The Me2B Alliance is working on a specification for safe and respectfully designed digital technologies—technologies that Do No Harm. These product integrity tests are conducted by a UX Expert and applied to each commitment stage that a person enters. These stages range from first-open, location awareness, cookie consent, promotional and loyalty commitments, and account creation, as well as the termination of the relationship.

Abby Covert’s IA Principles—particularly Findable, Accessible, Clear, Communicative and Controllable—are remarkably appropriate tests for ensuring that the people who use digital technologies have agency and control over the data they entrust to these products:

Findable: Are the legal documents that govern the technology relationship easy to find? What about support services for when I believe my data is incorrect, or being used inappropriately? Can I find a way to delete my account or delete my data?

Accessible: Are these resources easy to access by both human and machine readers and assistive devices? Are they hidden behind some “data paywall” such as a process that requires a change of commitment state, i.e. a data toll, to access?

Clear: Can the average user read and understand the information that explains what data is required for what purpose? Is this information visible or accessible when it is relevant?

Communicative: Does the technology inform the user when the commitment status changes? For example, does it communicate when it needs to access my location or other personal information like age, gender, medical conditions? Does it explain why it needs my data and how to revoke data access when it is no longer necessary?

Controllable: How much control do I have as a user? Can I freely enter into a Me2B Commitment or am I forced to give up some data just to find out what the Me2B Deal is in the first place? 

Abby’s other IA principles flow from the above considerations. A Useful product is one that does what it claims to do and communicates the deal you get clearly and accessibly. A Credible product is one that treats the user with respect and communicates its value. With user Control over data sharing and a clear understanding of the service being offered, the true Value of the service is apparent.
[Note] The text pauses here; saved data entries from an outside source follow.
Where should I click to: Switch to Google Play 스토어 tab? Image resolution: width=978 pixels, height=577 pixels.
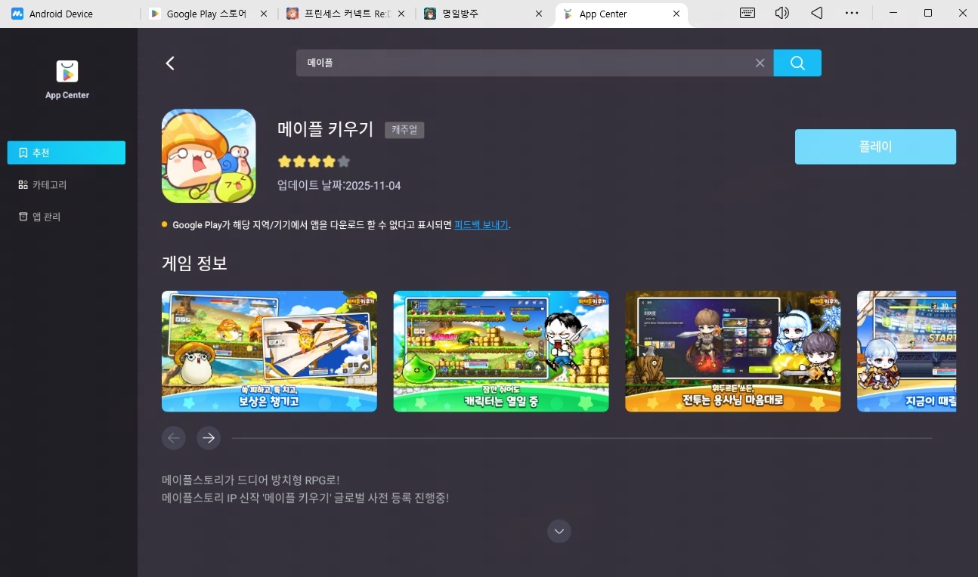[x=206, y=14]
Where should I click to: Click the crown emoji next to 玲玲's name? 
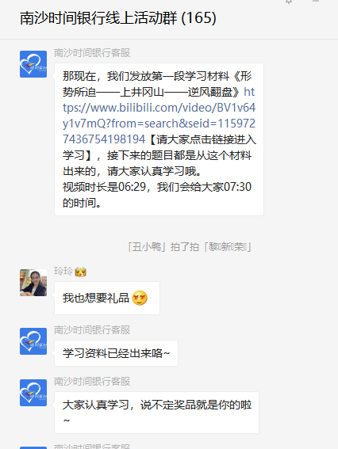click(81, 272)
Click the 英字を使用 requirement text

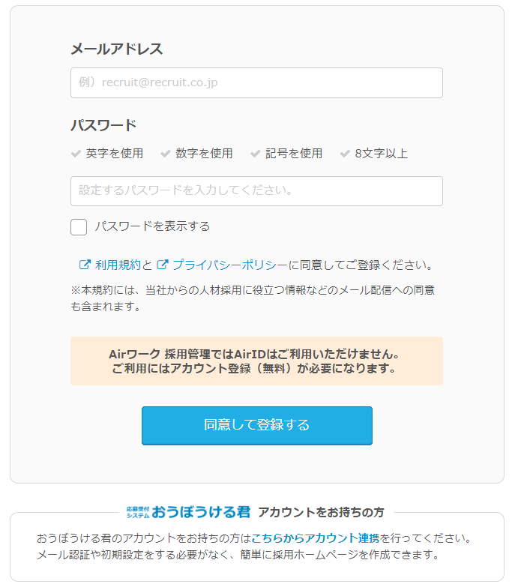114,154
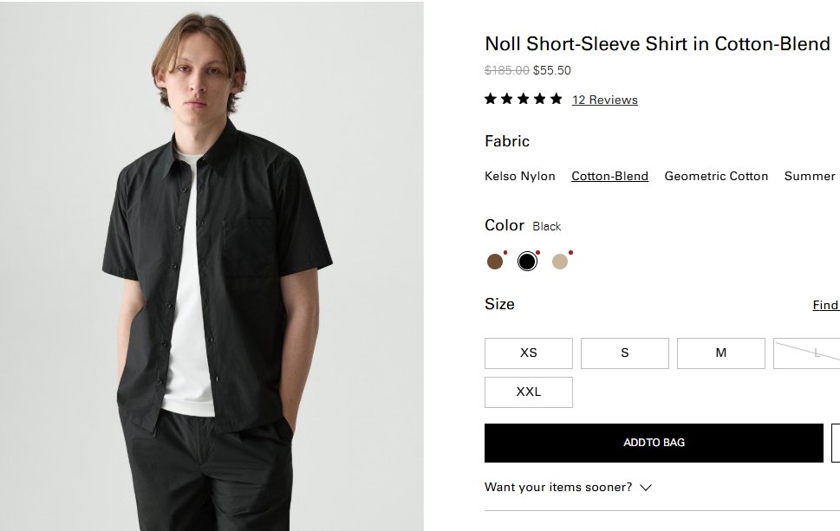Switch to Geometric Cotton fabric
The height and width of the screenshot is (531, 840).
tap(716, 176)
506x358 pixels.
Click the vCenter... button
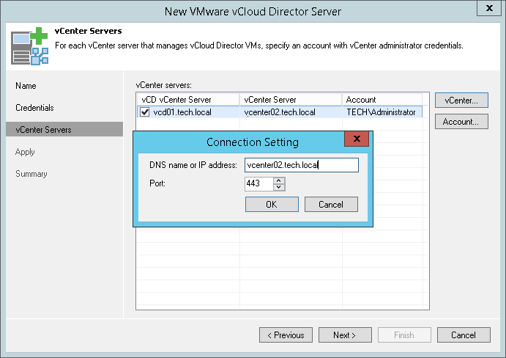[461, 100]
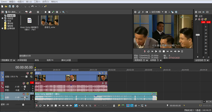The width and height of the screenshot is (212, 112).
Task: Open event pan/crop on video clip 梁非凡
Action: (x=100, y=73)
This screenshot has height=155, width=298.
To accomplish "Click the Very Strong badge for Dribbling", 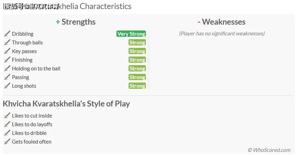I will click(x=131, y=34).
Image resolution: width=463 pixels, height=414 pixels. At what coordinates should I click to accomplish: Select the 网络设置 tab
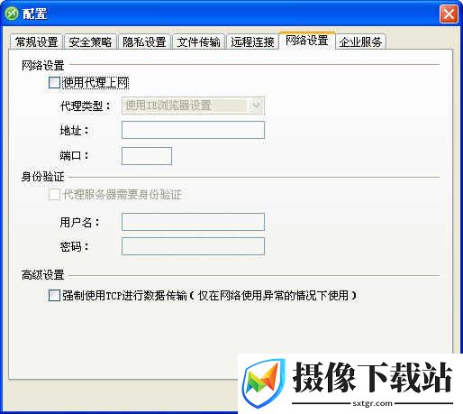tap(307, 41)

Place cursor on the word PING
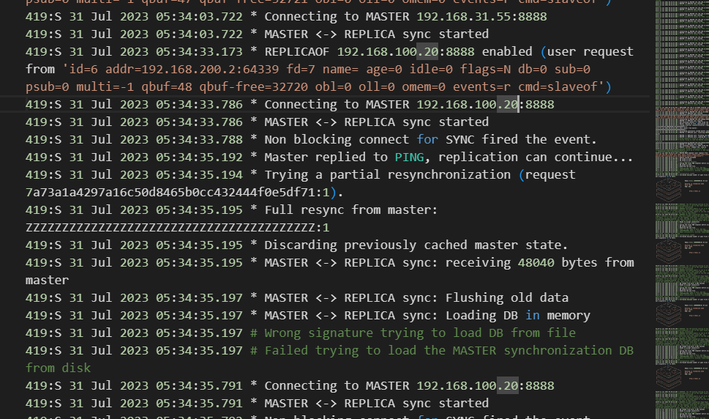click(409, 157)
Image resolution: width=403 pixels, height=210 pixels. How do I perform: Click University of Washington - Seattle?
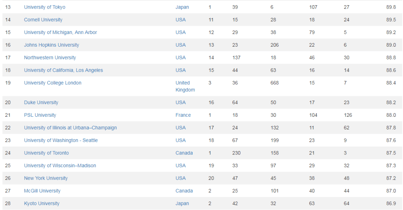pos(61,140)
Over time the user will come to expect notice of potential changes to commitment states and will have agency over making that choice. These “Helpful Patterns”—clear and discoverable notice of state changes and opt-in commitments—build trust and loyalty, leading to a Delightful, or at least a reassuring, experience for your users.

What I’ve learned from working in the standards world is that Information Architecture Principles provide a solid framework for understanding digital relationships as well as structuring meaning. Because we aren’t just designing information spaces. We’re designing healthy relationships.


1 Levinger, G. (1983). “Development and change.” In H.H. Kelley et al. (Eds.), Close relationships (315–359). New York: W. H. Freeman and Company. https://www.worldcat.org/title/close-relationships/oclc/470636389

2  Asimov, I. (1950). I, Robot. Gnome Press.